物流・在庫管理・情報伝達・金融機能をワンストップで提供し、サプライチェーン全体の最適化・効率化に貢献する。2026年3月期の売上高は1,237,846百万円に達し、ドラッグストア向けが売上の約65%を占める。
1898年創業の歴史を持ち、全国にRDC(大型物流センター)・FDC(前線物流センター)を展開する。
ビジネスモデル
メーカーから化粧品・日用品・医薬品等を仕入れ、全国の量販店・小売店・卸売業者へ販売する卸売モデル。売上総利益率は7.46%(2026年3月期)と薄利だが、全国に整備したRDC・FDCネットワークによる高効率物流と、購買データを活用した販売支援機能を付加価値として提供することで、メーカー・小売双方から取引を獲得・維持する。
企業の強み
1999年のRDC近畿開設以降、北海道から沖縄まで全国にRDC・FDCを順次整備。2026年3月期の設備投資総額は2,661百万円で、RDC滋賀新設(616百万円)・FDC神奈川新設(390百万円)を実施。
次世代型新物流モデル(仮称RDC貝塚)も計画中であり、競合が短期間で模倣困難な物流インフラを保有する。
2026年3月期のドラッグストア向け売上高は803,973百万円(全体の65.0%)。最大顧客のマツキヨココカラ&カンパニーへの販売実績は133,361百万円(全体の10.8%)に達する。帳合獲得を継続的に推進しており、主要業態向け販売が安定的な売上基盤を形成している。
購買データを活用して健康志向の高まりや外出需要など購買行動の変化を的確に捉えた販売活動を展開。化粧品を中心に付加価値の高い新規取扱商材を拡充し、2026年3月期の化粧品売上高は294,682百万円(前期比+4.6%)、日用品は556,457百万円(前期比+5.9%)と主要カテゴリーで成長を維持した。
エンヴァリスの着眼点
業績トレンド
売上高は2022年3月期1,045,735百万円から2026年3月期1,237,846百万円へ5期連続増収(CAGR約4.3%)。外部要因として物価上昇に伴う販売単価の上昇が売上増に寄与。
一方、営業利益は2025年3月期の28,008百万円をピークに2026年3月期は26,430百万円へ減少。人件費・物流費の上昇(配送費13,890百万円、前期比+10.6%)が売上総利益の増加を上回り、営業利益率は2.36%→2.14%に低下。
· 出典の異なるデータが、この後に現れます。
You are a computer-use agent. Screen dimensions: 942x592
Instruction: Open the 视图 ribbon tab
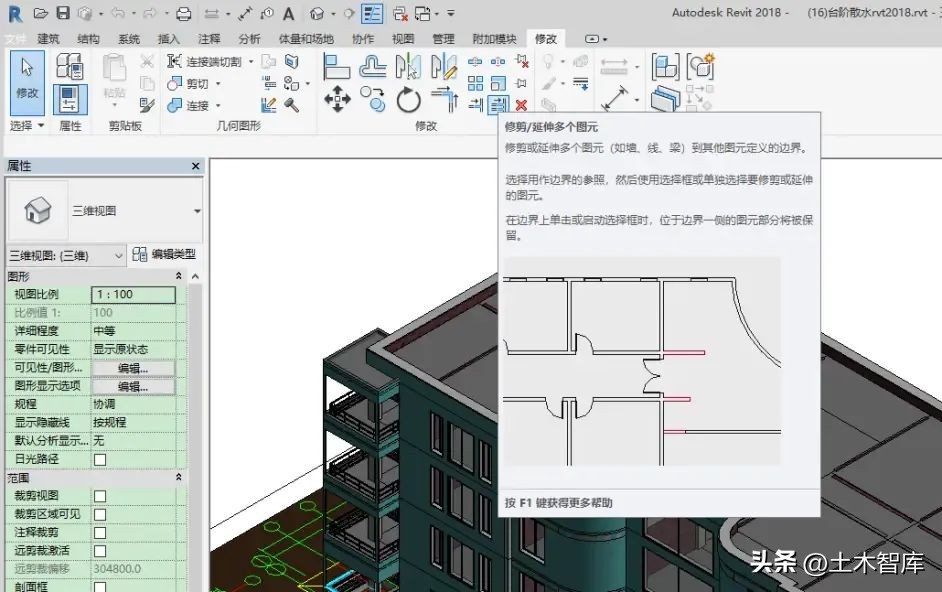tap(403, 38)
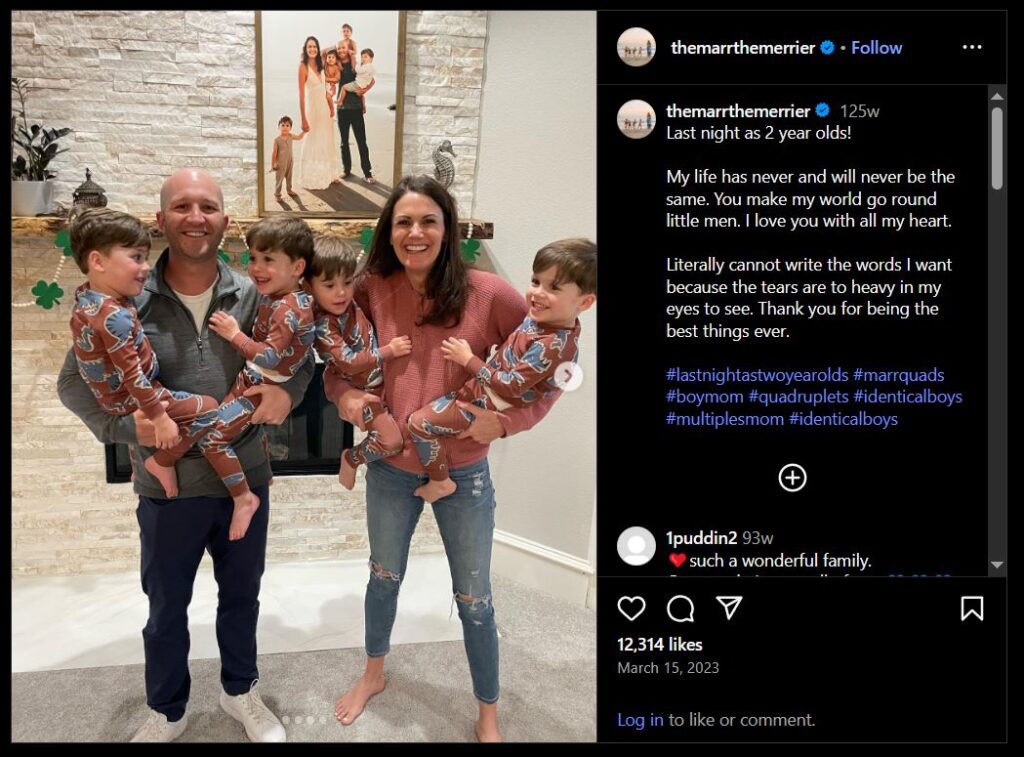The image size is (1024, 757).
Task: Open the #multiplesmom hashtag
Action: [725, 419]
当期純利益も22,031百万円(前期比△3.6%)と2期連続で前期を下回った。営業CFは24,929百万円と前期比改善し、現金残高は83,282百万円に増加。
成長戦略
中期経営計画「PALTAC VISION 2027」で構造改革と次世代物流モデルの構築を推進
購買データ活用による販売活動の高度化と化粧品を中心とした付加価値商材の拡充により売上高を拡大。2026年3月期は日用品(+5.9%)・化粧品(+4.6%)・健康衛生関連品(+4.0%)が牽引し増収を達成したが、コスト増が利益を圧迫しており収益性改善が引き続き課題。
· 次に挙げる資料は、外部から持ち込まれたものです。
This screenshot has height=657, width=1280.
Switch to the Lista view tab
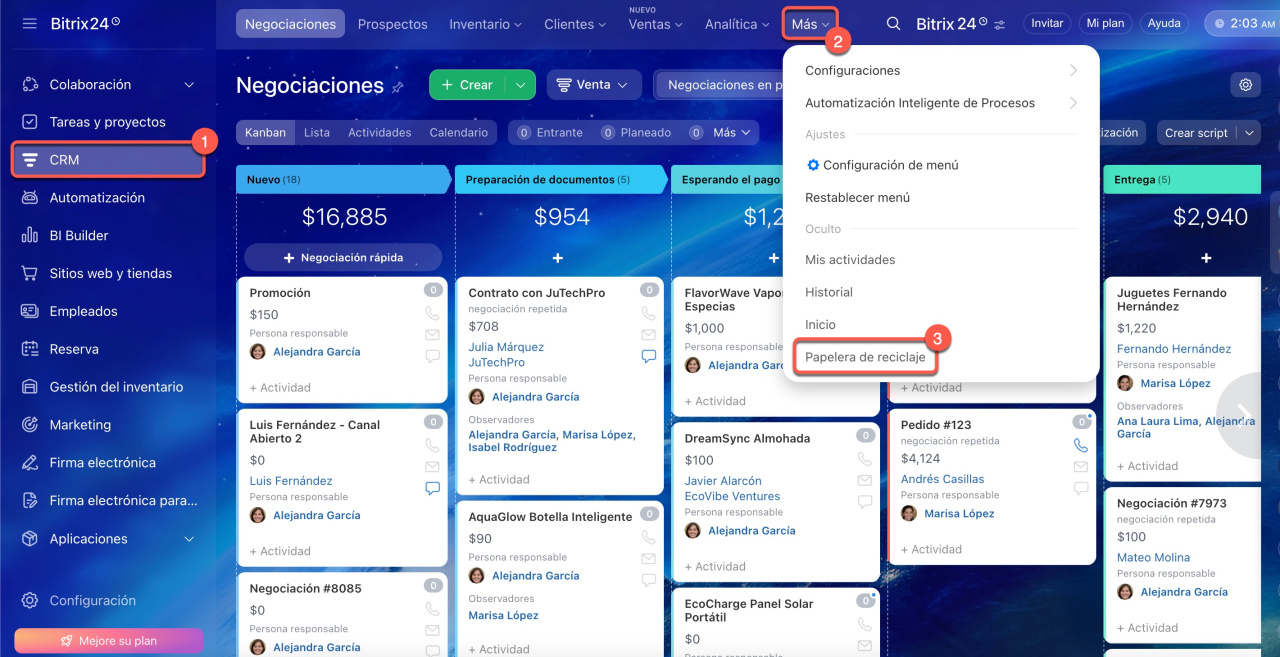click(x=316, y=133)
SPAIDモデルをさらに進化させた次世代型新物流モデルを開発し、大阪府貝塚市に新物流センターを建設。敷地面積23,690坪・延床面積約14,980坪の大型施設で、投資総額349億円を自己資金で賄う計画。従来比で圧倒的な生産性向上を目指す。
流通プロセスをデジタル情報でつなぎ、流通のムリ・ムダ・ムラを解消するボーダレスなサプライチェーンネットワークの構築を推進。情報提供料収入(2026年3月期1,912百万円)として収益化されており、メーカー・小売業双方への付加価値提供を強化。
中期経営計画において配当性向35%以上を目標に増配を継続。2026年3月期の年間配当は1株当たり120円(前期比+15円)、配当性向33.4%。自己株式取得も実施(2025年8月に881,800株取得・1,000,000株消却)。ただし上場廃止予定に伴い2027年3月期は無配を決議済み。